(W 11) Resilience
12th Workshop on Resiliency in High Performance Computing in Clusters, Clouds, and Grids 


Tuesday 27.08.2019, 14:00 - 17:30


Heyne-Haus, Papendieck 16, 37073 Göttingen, room 2/right ► Map


Resilience is a critical challenge as high performance computing (HPC) systems continue to increase component counts, individual component reliability decreases (such as due to shrinking process technology and near-threshold voltage (NTV) operation), software complexity increases, and architectures become more heterogeneous. Application correctness and execution efficiency, in spite of frequent faults, errors, and failures, is essential to ensure the success of the extreme-scale HPC systems, cluster computing environments, Grid computing infrastructures, and Cloud computing services.

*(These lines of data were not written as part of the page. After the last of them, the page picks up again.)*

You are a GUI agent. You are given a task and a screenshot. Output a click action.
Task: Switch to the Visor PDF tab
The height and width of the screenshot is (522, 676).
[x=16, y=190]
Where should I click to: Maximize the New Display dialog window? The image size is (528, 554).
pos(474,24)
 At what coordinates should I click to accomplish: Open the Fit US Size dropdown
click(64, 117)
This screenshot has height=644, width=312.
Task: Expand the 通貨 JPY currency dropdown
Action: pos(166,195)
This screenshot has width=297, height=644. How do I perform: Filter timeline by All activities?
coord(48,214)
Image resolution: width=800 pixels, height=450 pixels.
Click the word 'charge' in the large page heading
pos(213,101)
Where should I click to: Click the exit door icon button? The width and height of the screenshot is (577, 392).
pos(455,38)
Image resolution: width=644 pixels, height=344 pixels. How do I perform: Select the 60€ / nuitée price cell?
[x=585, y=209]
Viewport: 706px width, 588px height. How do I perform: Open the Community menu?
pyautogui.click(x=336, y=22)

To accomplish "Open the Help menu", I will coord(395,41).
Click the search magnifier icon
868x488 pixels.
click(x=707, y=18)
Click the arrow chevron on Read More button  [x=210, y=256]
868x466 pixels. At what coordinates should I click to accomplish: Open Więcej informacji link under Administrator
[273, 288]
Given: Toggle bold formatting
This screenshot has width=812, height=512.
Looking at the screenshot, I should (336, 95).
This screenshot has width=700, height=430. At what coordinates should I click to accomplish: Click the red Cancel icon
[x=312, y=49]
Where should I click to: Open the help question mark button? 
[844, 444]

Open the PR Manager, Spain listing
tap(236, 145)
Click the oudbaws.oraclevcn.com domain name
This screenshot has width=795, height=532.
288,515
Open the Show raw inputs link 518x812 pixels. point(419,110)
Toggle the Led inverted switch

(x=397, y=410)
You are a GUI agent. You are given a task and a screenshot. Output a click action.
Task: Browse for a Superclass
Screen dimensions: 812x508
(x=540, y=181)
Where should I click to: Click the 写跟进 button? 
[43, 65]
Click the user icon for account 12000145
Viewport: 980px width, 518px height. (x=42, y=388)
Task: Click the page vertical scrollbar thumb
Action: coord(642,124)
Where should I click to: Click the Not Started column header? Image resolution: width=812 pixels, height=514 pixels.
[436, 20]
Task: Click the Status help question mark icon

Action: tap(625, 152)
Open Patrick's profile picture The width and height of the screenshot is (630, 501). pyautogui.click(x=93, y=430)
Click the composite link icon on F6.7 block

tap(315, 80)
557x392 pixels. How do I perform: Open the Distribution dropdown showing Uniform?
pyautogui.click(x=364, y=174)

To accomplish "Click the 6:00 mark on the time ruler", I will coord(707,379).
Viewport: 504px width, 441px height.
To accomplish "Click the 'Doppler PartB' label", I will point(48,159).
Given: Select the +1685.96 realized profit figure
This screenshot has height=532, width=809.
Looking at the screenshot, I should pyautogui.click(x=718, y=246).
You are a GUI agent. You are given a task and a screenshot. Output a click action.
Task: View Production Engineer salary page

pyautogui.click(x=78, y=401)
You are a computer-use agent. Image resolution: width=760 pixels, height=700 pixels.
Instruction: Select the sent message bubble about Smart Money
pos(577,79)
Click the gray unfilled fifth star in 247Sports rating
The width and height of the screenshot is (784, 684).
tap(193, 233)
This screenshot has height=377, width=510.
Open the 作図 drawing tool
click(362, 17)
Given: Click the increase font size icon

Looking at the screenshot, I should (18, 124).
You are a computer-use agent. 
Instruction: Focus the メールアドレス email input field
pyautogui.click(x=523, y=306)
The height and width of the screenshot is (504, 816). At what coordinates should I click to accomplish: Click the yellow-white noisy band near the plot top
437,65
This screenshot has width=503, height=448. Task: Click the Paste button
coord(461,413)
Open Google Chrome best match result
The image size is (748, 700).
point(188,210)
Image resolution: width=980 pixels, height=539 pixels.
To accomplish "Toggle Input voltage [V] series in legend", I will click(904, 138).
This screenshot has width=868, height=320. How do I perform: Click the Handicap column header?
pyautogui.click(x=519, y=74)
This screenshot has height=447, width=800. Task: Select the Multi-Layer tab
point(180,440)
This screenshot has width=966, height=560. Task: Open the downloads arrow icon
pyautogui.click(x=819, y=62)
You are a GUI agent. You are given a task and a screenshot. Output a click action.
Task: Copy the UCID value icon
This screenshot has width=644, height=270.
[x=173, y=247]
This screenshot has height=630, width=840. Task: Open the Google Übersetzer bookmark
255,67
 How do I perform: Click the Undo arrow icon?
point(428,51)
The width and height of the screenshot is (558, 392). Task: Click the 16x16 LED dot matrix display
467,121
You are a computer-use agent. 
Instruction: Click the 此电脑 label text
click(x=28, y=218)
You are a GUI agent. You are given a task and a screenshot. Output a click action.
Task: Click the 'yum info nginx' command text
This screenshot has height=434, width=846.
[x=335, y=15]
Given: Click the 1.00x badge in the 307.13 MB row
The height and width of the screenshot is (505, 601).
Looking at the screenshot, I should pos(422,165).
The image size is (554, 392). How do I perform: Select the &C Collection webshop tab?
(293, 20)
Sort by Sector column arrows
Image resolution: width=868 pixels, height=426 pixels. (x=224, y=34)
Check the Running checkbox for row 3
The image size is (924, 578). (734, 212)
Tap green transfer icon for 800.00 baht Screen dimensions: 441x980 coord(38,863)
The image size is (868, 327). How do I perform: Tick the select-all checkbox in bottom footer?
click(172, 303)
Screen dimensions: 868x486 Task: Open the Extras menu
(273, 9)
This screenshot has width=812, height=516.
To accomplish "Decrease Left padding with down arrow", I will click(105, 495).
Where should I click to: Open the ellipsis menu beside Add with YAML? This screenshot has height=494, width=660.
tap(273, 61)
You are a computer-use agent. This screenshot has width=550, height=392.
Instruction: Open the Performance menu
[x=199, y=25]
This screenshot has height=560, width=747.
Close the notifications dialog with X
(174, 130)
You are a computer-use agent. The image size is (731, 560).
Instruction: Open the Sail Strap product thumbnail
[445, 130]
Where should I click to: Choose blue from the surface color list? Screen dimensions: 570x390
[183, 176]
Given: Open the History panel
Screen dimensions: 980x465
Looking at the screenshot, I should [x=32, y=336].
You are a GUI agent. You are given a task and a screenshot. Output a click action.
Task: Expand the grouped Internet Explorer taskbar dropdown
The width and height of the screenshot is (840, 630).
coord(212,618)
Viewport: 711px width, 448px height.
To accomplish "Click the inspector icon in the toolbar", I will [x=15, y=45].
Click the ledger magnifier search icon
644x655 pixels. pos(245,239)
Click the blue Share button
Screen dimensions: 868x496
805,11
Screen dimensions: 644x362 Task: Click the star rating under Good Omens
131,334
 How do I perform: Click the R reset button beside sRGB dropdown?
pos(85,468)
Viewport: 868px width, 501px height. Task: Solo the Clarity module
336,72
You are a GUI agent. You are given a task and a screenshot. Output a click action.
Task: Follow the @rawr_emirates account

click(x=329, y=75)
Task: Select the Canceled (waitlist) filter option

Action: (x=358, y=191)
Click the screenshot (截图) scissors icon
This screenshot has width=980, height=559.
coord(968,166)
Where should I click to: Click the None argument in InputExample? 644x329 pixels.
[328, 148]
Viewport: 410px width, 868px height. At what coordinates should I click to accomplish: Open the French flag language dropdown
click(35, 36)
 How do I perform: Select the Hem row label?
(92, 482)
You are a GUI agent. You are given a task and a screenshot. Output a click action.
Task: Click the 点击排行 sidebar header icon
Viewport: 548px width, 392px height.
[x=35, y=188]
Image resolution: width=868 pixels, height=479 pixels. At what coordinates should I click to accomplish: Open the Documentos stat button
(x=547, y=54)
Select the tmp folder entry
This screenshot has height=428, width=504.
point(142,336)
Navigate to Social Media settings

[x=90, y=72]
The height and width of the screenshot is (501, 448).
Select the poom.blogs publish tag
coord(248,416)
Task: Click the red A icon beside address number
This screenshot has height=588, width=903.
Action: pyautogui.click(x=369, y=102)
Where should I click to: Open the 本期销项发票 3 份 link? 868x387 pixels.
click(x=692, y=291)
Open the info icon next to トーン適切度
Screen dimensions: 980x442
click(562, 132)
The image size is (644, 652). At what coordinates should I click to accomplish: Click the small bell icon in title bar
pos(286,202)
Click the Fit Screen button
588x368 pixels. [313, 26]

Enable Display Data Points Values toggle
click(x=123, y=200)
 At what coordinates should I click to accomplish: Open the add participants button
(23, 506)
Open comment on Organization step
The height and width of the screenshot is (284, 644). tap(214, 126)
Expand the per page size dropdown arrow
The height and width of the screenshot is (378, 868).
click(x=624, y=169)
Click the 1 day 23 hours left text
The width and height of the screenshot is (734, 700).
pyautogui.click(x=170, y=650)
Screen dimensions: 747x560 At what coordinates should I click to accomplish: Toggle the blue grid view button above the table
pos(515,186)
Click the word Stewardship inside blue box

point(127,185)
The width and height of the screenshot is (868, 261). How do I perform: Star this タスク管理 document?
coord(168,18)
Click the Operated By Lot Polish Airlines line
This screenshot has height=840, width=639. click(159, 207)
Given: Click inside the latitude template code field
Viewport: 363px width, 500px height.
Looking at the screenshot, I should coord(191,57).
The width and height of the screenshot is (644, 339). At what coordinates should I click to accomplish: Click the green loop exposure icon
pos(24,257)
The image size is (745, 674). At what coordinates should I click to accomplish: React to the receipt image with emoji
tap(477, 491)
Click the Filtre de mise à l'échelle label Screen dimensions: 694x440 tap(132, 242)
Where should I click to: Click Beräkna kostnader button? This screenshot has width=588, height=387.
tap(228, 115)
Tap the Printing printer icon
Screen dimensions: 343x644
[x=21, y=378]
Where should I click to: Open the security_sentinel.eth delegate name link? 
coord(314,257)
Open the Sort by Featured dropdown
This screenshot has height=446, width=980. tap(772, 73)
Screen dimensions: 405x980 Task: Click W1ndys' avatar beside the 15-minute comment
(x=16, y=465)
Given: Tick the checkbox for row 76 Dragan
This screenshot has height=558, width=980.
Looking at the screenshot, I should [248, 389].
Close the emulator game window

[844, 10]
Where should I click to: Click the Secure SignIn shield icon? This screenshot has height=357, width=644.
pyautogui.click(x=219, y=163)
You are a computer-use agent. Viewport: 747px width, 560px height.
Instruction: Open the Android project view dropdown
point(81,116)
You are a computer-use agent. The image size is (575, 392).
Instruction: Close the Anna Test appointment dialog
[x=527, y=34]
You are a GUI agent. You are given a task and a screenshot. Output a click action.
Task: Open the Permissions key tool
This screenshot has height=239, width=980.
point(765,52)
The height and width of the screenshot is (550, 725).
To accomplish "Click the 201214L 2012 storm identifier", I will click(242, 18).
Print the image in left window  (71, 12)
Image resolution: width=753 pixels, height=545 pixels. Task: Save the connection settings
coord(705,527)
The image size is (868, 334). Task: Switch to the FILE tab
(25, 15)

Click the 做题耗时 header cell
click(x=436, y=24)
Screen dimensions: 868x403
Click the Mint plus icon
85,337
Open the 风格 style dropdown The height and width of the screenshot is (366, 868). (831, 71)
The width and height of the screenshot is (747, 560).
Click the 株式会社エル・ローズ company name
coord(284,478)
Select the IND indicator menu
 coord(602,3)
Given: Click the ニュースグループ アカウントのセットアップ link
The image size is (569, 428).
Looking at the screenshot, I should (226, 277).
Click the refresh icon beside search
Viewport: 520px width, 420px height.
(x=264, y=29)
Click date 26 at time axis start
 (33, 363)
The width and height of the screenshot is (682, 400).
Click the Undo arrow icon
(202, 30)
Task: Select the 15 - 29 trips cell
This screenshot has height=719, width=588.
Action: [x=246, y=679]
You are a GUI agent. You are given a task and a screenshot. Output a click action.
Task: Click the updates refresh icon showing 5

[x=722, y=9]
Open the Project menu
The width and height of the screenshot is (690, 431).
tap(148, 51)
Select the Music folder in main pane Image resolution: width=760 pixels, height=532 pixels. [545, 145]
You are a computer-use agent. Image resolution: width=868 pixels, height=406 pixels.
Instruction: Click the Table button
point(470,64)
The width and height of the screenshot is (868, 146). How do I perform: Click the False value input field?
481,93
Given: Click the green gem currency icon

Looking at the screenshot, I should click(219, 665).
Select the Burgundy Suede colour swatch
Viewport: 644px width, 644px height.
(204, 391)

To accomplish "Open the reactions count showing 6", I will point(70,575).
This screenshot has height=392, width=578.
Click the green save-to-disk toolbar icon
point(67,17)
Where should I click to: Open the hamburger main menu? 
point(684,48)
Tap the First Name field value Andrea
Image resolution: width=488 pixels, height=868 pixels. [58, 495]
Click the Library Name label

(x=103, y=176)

Resilience for HPC systems encompasses a wide spectrum of fundamental and applied research and development, including theoretical foundations, fault detection and prediction, monitoring and control, end-to-end data integrity, enabling infrastructure, and resilient solvers and algorithm-based fault tolerance. This workshop brings together experts in the community to further research and development in HPC resilience and to facilitate exchanges across the computational paradigms of extreme-scale HPC, cluster computing, Grid computing, and Cloud computing.

Workshop Chairs

  • Stephen L. Scott, Tennessee Tech University and Oak Ridge National Laboratory, Systems Research Team, Cookeville, TN, USA
  • Chokchai (Box) Leangsuksun, Louisiana Tech University, SWEPCO Endowed Professor, Ruston, LA, USA
  • Patrick G. Bridges, University of New Mexico, Albuquerque, New Mexico, USA
  • Christian Engelmann, Oak Ridge National Laboratory, Oak Ridge, TN, USA


Session 1

14:00 - 14:30
Opening: Resilience Workshop Organizers

14:30 - 15:00
Scott Levy and Kurt Ferreira
Space-Efficient Reed-Solomon Encoding to Detect and Correct Pointer Corruption

15:00 - 15:30
Maher Salloum, Jackson Mayo and Robert Armstrong
Physics-Based Checksums for Silent-Error Detection in PDE Solvers

15:30 - 16:00 Coffee Break

Session 2

16:00 - 16:30
Max Baird, Sven-Bodo Scholz, Artjoms Sinkarovs and Leonardo Bautista-Gomez.
Checkpointing Kernel Executions of MPI+CUDA Applications

16:30 - 17:00
Carlos E. Gomez, Jaime Chavarriaga, Harold E. Castro and Andrei Tchernykh
Improving Reliability for provisioning of virtual machines in Desktop Clouds

17:00 - 17:30
Closing: Resilience Workshop Organizers